As it is, the network is uninitialized. For the sake of demonstrating how to use MLPs, let’s set the weight and biases manually (we would normally use a trainer for this):

>>> input_to_hidden0 = numpy.ones((3,3), 'float64')
>>> numpy.allclose(input_to_hidden0,[[ 1.,  1.,  1.], [ 1.,  1.,  1.],[ 1.,  1.,  1.]])
>>> hidden0_to_hidden1 = 0.5*numpy.ones((3,2), 'float64')
>>> numpy.allclose(hidden0_to_hidden1, [[ 0.5,  0.5],[ 0.5,  0.5],[ 0.5,  0.5]])
>>> hidden1_to_output = numpy.array([0.3, 0.2], 'float64').reshape(2,1)
>>> numpy.allclose(hidden1_to_output, [[ 0.3], [ 0.2]])
>>> bias_hidden0 = numpy.array([-0.2, -0.3, -0.1], 'float64')
>>> bias_hidden0
array([-0.2, -0.3, -0.1])
>>> bias_hidden1 = numpy.array([-0.7, 0.2], 'float64')
>>> bias_hidden1
array([-0.7,  0.2])
>>> bias_output = numpy.array([0.5], 'float64')
>>> numpy.allclose(bias_output, [ 0.5])
>>> mlp.weights = (input_to_hidden0, hidden0_to_hidden1, hidden1_to_output)
>>> mlp.biases = (bias_hidden0, bias_hidden1, bias_output)

At this point, a few things should be noted:

  1. Weights should always be 2D arrays, even if they are connecting 1 neuron to many (or many to 1).
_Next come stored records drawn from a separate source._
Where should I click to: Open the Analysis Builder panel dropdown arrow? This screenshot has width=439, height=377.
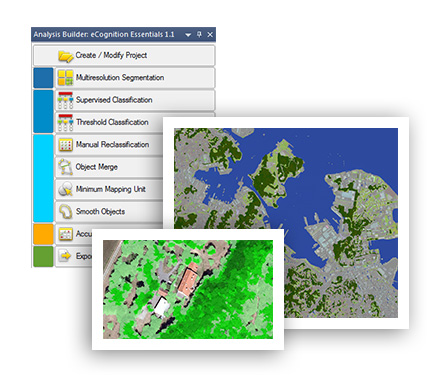(x=188, y=35)
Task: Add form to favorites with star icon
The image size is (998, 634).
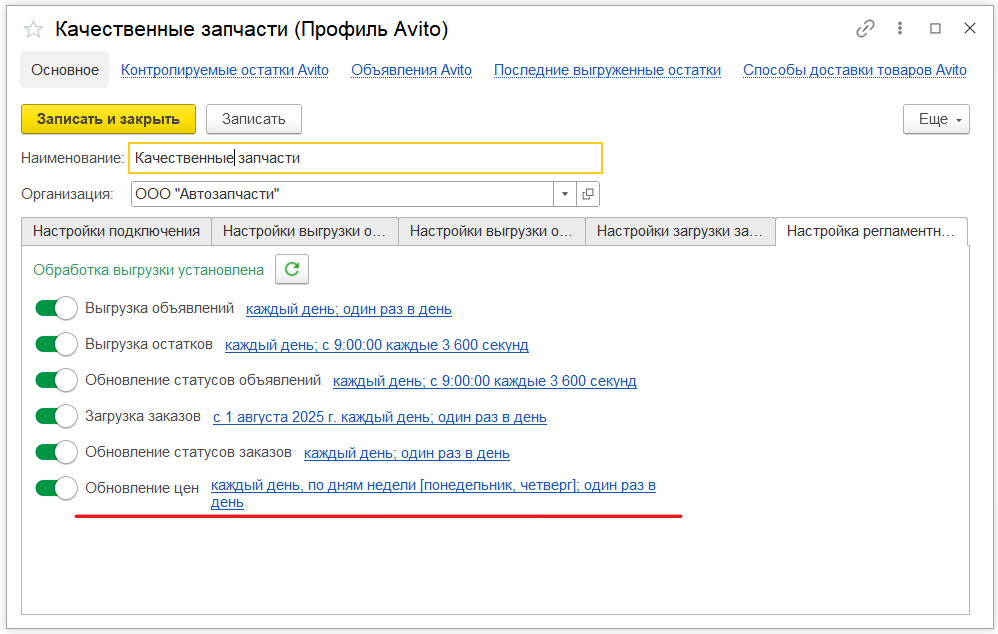Action: [33, 29]
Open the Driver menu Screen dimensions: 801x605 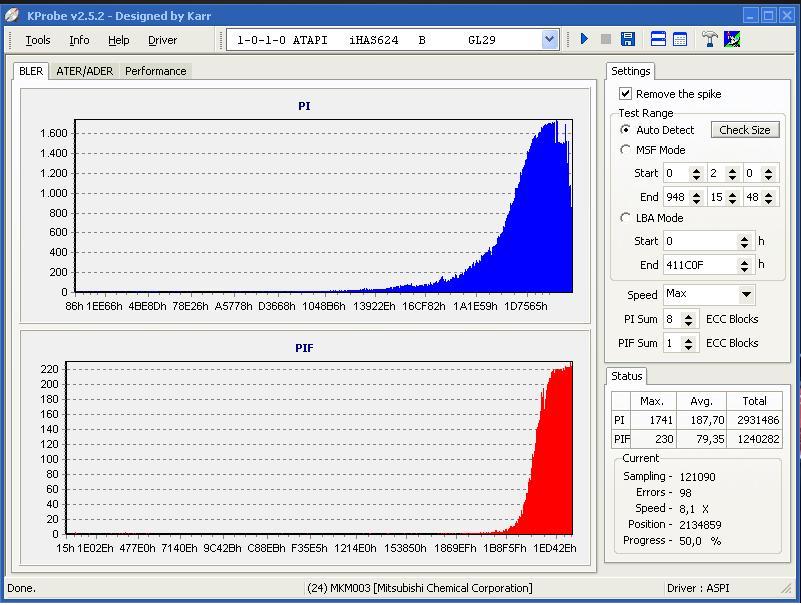pyautogui.click(x=162, y=40)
You can use the NumPy reshape() array method for this purpose as shown above

  2. Biases should always be 1D arrays.

  3. By default, MLPs use the bob.learn.activation.HyperbolicTangent as activation function. There are currently 4 other activation functions available in Bob:

Let’s try changing all of the activation functions to a simpler one, just for this example:

>>> mlp.hidden_activation = bob.learn.activation.Identity()
>>> mlp.output_activation = bob.learn.activation.Identity()

Once the network weights and biases are set, we can feed forward an example through this machine. This is done using the () operator, like for a bob.learn.linear.Machine:

>>> numpy.allclose(mlp(numpy.array([0.1, -0.1, 0.2], 'float64')), [ 0.33])

MLPs can be trained through backpropagation 2, which is a supervised learning technique. This training procedure requires a set of features with labels (or targets). Using Bob, this is passed to the train() method of available MLP trainers in two different 2D NumPy arrays, one for the input (features) and one for the output (targets). The number of rows in those two 2D arrays should be equal to the batch size set when creating the model.

>>> d0 = numpy.array([[.3, .7, .5]]) # input
>>> t0 = numpy.array([[.0]]) # target

The class used to train a MLP 1 with backpropagation 2 is bob.learn.mlp.BackProp. An example is shown below.

>>> trainer = bob.learn.mlp.BackProp(1, bob.learn.mlp.SquareError(mlp.output_activation), mlp, train_biases=False) #  Creates a BackProp trainer with a batch size of 1
>>> trainer.train(mlp, d0, t0) # Performs the Back Propagation


The second parameter of the trainer defines the cost function to be used for the training. You can use two different types of pre-programmed costs in Bob: bob.learn.mlp.SquareError, like before, or bob.learn.mlp.CrossEntropyLoss (normally in association with bob.learn.activation.Logistic). You can implement your own cost/loss functions. Nevertheless, to do so, you must do it using our C/C++-API and then bind it to Python in your own package.

Backpropagation 2 requires a learning rate to be set. In the previous example, the default value 0.1 has been used. This might be updated using the bob.learn.mlp.BackProp.learning_rate attribute.

Another training alternative exists referred to as resilient propagation (R-Prop) 3, which dynamically computes an optimal learning rate. The corresponding class is bob.learn.mlp.RProp, and the overall training procedure remains identical.

>>> trainer = bob.learn.mlp.RProp(1, bob.learn.mlp.SquareError(mlp.output_activation), mlp, train_biases=False)
>>> trainer.train(mlp, d0, t0)


The trainers are not re-initialized when you call it several times. This is done so as to allow you to implement your own stopping criteria. To reset an MLP trainer, use their reset method.